“I invite the UK, on this first occasion at the UN after Brexit, to end the colonial anachronism of Gibraltar with an agreed solution between both countries to restore the territorial integrity of Spain and bring benefits to the people of Gibraltar and the Spanish area of Campo de Gibraltar.” These were the words of His Majesty King Felipe of Spain during his speech at the United Nations in September last year.
The King of Spain’s demands in September were met with strong criticism from many Britons. The British overseas territory was quick to fire back. A spokesperson for the territory said in the Gibraltar Chronicle: “This is not 1704 when Britain conquered Gibraltar, or 1713 when Spain ceded it by treaty forever. This is 2016, when what matters most is the right of people, however small, to determine their own future.
“It is regrettable that the mentality in official circles in Spain remains stuck in the 18th century,” the spokesman said in September.
Representatives from the British government said the day after King Felipe’s speech: “Madrid has still not come to terms with having lost Gibraltar over 300 years ago, and it’s time they realised that they are never going to get it back.”

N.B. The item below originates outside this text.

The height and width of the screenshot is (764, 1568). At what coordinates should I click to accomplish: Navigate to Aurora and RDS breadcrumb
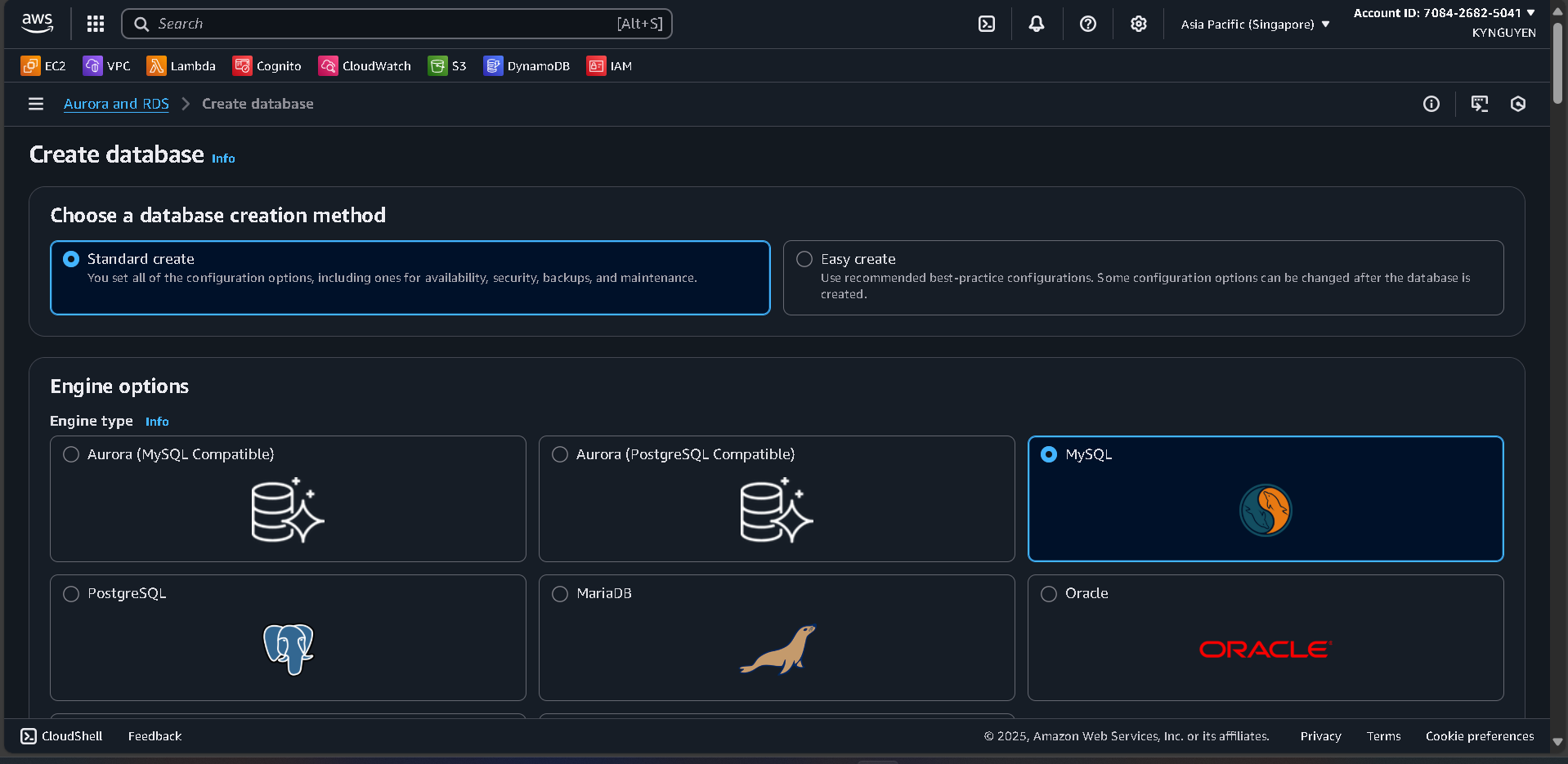pos(116,104)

In Spain, however, the King’s speech was received with great enthusiasm. Spain’s acting Foreign Minister, Jose Manuel Garcia-Margallo, told the radio channel Onda Cero: “It’s a complete change of outlook that opens up new possibilities on Gibraltar not seen for a very long time. I hope the formula of co-sovereignty – to be clear, the Spanish flag on the Rock – is much closer than before,” the minister said.
Although this happened several months ago, this marks a conflict that will escalate as a result of Britain’s decision to exit out of the European Union. The fact that a sitting monarch marks himself in such a political way and as powerfully as the King Felipe did, indicate that this is a problem that the Spanish government will search for a solution that runs in Spain’s favour. At a time when much is changing in the world, this may result in the relationship between the two kingdoms being worse than ever before.
King Juan Carlos visited the UK on an official state visit in 1986, while the last time Queen Elizabeth travelled to Spain on a official state visit was in October 1988.